09 April 2023

Changing Times

The Maryland legislature has passed a bill allowing the state Attorney General to prosecute police brutality.

Given that local States Attornies are loath to prosecute even the most egregious police misconduct, and when they have no alternative but prosecution, they try to lose the case, because they do not want to go up against the local police unions, this is a welcome development.

The Maryland House of Delegates voted Thursday to give final approval to legislation that will authorize the state’s Attorney General’s Office to prosecute police for unjustly killing or seriously injuring civilians.

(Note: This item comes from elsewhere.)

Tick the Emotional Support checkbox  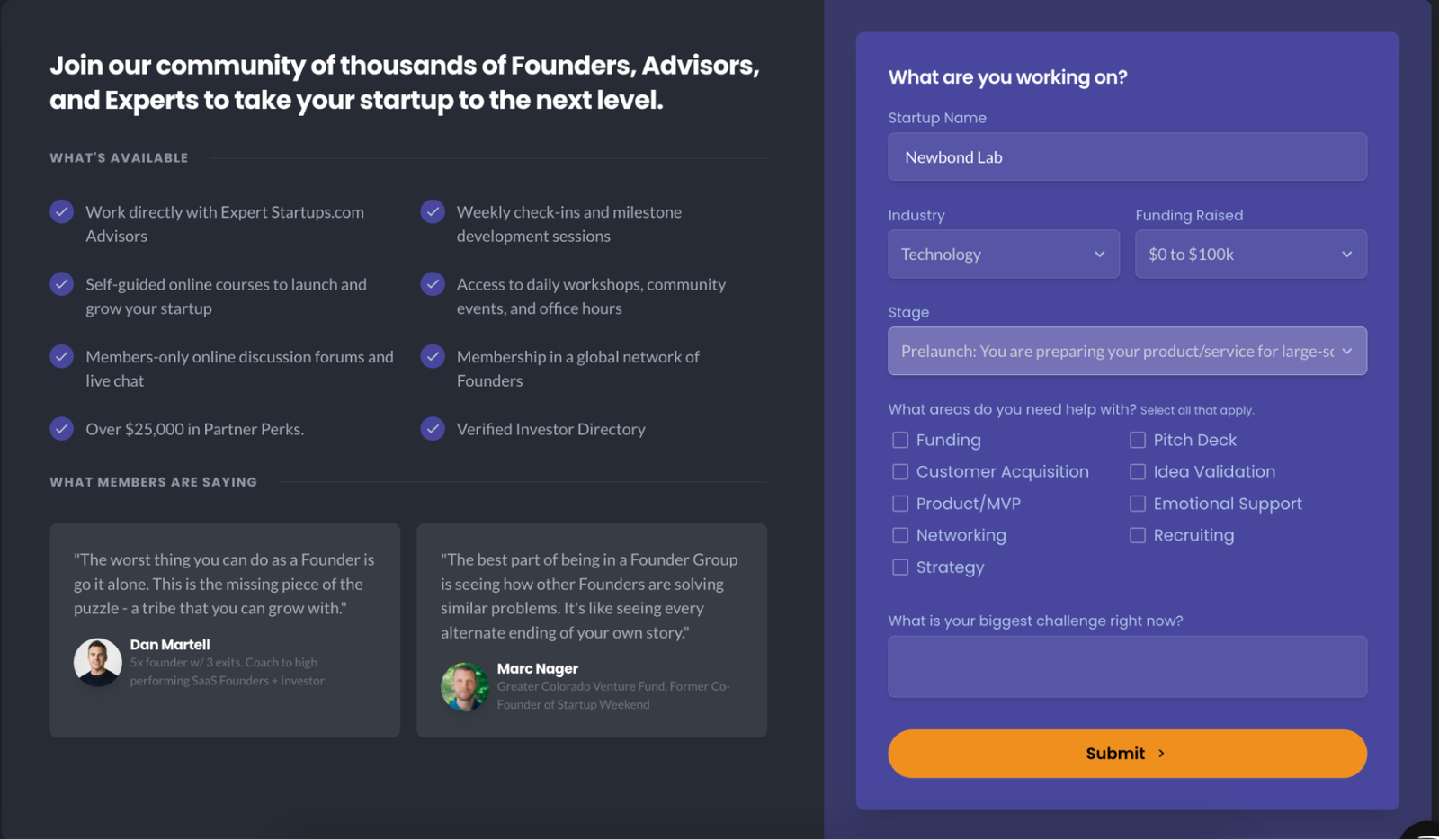click(x=1138, y=504)
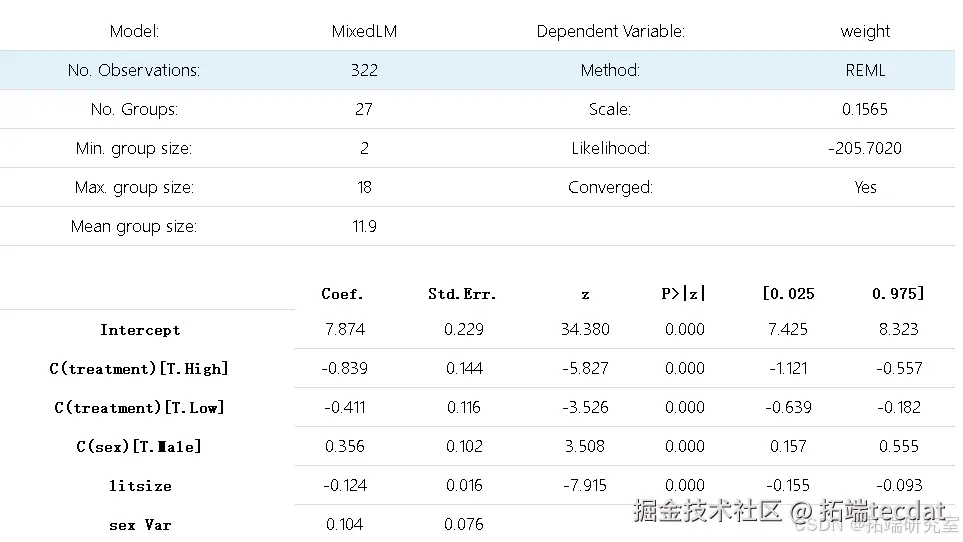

Senate Bill 280, sponsored by Senate Judicial Proceedings Committee Chair Will Smith, passed on a vote of 99-37. Because it was not amended in the House chamber, it does not need final approval from the Senate before it is signed into law by Gov. Wes Moore.

The bill builds on 2021 police reform legislation tasking the Independent Investigations Division of the Attorney General’s Office with the responsibility of investigating circumstances where excessive force was potentially exerted by law enforcement.

Under current law, local state’s attorneys decide if officers should be prosecuted after they receive the attorney general report.

House Republicans didn’t pass Smith’s legislation without a fight, lobbing four amendments at the bill. They all failed.

………

[House Judiciary Committee Chair Luke] Clippinger explained that the legislation “takes the next step” to ensure prosecution after the “extensive debates” the General Assembly had regarding police accountability and reform in 2021. The House Chair also argued that giving current Attorney General Anthony Brown the power to pursue these cases — as Marylanders trust him to do with Medicaid fraud and environmental and organized crime — would remove doubt or bias in prosecutorial decisions because the attorney general is elected statewide and his office is an independent agency.

This would never have happened before the George Floyd protests.

There is an increasing recognition by society, and by the political establishment, that when police are allowed to act without restraint, abuse is the inevitable result.